**WHAT THE TASK ASKS**
Answer these questions from the CAVA release notes below:
(a) Under what licence is CAVA released?
(b) Why must the CAVA_HGVSG, CAVA_HGVSC and CAVA_HGVSP fields be URL-decoded?
(c) Which catalogs will not be compatible with this version?

CAVA is released under MIT licence (see the LICENCE file).
This version of CAVA includes the following changes (aside from bug fixes, especially for edge cases where multiple interpretations could apply)
- support refseq transcripts in addition to ensembl
- include new tags: CAVA_HGVSG, CAVA_HGVSC, CAVA_HGVSP to represent the current full HGVS nomenclature (G=Genomics, C=CDNA,P=Protein) for the HGVSC and HGVSP. We do not support the genomic tandem repeats for HGVSG nor imperfect repeats. These fields must be URL-decode (uudecode) because they include ';' encoded as %3B (';' is not a legal character in the VCF INFO field). -- This requires the addition of a files to support the protein information. Catalogs prior to version 2.03 will not be compatible because of that additional file.
- Include support for selenocysteine genes and alternate stop codon. Usually this is a conservative interpretation, often resulting in p.? when a novel stop codon might be discovered.

**EXTRACTED ENTRIES**
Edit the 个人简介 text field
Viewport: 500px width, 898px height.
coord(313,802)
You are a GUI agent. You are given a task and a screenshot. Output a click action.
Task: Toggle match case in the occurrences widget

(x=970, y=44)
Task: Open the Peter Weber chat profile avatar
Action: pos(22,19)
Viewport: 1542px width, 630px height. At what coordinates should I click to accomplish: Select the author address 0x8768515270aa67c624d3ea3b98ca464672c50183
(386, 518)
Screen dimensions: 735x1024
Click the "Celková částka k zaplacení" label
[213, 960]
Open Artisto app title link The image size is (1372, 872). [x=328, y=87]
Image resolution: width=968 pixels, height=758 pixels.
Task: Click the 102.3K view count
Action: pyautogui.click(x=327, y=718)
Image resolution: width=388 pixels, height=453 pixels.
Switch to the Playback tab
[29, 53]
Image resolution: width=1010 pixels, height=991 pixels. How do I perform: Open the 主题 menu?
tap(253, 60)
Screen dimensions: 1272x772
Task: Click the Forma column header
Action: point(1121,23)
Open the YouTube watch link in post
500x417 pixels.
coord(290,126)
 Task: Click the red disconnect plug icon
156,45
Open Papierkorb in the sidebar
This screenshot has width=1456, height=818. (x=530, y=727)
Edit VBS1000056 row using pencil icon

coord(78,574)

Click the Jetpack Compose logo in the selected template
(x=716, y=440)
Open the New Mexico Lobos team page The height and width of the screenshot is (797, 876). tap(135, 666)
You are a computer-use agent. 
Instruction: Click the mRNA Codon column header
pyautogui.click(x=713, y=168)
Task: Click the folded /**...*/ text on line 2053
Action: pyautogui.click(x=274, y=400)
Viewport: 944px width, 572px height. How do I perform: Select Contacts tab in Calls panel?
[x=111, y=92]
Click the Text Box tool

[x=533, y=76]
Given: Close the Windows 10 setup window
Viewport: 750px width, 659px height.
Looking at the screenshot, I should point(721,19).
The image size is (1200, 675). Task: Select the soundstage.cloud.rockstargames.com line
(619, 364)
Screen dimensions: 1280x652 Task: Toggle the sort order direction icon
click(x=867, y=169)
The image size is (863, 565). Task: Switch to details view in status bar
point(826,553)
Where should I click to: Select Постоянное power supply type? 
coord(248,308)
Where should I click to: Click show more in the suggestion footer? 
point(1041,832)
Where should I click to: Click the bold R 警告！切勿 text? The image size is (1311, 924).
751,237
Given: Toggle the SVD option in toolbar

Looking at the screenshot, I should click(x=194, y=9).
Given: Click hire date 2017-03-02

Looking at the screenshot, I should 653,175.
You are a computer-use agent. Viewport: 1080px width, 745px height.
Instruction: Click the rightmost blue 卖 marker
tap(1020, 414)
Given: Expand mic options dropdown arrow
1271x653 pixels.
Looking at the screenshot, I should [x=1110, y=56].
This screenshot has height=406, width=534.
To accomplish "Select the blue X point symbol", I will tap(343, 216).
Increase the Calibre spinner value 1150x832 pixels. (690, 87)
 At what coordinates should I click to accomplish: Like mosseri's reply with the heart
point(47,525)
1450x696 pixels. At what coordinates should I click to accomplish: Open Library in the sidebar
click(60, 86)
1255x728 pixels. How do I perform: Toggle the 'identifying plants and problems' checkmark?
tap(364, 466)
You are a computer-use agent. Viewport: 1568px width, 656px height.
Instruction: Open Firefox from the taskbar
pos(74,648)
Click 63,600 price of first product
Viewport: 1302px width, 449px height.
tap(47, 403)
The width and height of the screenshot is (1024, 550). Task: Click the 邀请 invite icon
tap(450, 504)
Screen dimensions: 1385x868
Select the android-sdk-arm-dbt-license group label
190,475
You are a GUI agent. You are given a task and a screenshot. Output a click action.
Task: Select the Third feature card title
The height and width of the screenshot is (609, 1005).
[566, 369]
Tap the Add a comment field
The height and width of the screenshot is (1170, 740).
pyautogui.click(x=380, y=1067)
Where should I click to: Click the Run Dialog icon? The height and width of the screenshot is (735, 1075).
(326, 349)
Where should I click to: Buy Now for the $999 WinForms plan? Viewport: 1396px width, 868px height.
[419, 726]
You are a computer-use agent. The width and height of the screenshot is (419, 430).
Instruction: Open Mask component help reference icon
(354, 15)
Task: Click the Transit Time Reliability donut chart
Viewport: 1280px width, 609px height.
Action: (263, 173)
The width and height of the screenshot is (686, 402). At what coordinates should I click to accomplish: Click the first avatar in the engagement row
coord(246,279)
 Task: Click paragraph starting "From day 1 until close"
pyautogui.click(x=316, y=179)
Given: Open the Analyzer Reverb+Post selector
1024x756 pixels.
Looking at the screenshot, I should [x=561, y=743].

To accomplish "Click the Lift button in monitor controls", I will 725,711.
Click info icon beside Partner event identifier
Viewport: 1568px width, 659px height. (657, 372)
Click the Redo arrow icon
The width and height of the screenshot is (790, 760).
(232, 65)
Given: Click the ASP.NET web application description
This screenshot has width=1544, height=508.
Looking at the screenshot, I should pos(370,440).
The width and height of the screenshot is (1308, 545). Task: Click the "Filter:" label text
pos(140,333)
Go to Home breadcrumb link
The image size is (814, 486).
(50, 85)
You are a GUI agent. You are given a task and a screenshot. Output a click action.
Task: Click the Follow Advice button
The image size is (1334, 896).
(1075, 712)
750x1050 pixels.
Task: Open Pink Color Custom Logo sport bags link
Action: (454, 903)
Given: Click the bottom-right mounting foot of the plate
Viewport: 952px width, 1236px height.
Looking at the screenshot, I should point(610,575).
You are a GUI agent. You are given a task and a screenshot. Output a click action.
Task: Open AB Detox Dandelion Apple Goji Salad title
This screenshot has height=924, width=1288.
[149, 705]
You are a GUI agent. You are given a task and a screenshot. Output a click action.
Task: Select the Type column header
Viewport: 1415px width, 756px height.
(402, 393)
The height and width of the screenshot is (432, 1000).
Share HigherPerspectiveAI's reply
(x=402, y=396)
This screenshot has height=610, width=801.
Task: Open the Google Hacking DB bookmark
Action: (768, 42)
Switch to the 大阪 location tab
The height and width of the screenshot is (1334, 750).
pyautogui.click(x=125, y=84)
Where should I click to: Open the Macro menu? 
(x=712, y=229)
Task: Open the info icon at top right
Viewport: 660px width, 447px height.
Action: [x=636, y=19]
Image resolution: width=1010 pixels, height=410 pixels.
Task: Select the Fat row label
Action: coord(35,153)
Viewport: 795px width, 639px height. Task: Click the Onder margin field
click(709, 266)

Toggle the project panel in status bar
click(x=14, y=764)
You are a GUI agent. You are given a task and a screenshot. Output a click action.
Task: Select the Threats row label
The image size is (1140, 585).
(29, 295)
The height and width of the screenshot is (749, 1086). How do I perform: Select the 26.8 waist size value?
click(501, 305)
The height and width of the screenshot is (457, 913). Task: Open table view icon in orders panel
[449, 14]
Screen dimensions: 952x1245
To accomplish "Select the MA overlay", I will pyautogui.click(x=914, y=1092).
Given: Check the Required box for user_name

**RESPONSE AREA**
(a) The MIT licence.
(b) They include ';' encoded as %3B, because ';' is not a legal character in the VCF INFO field.
(c) Catalogs prior to version 2.03.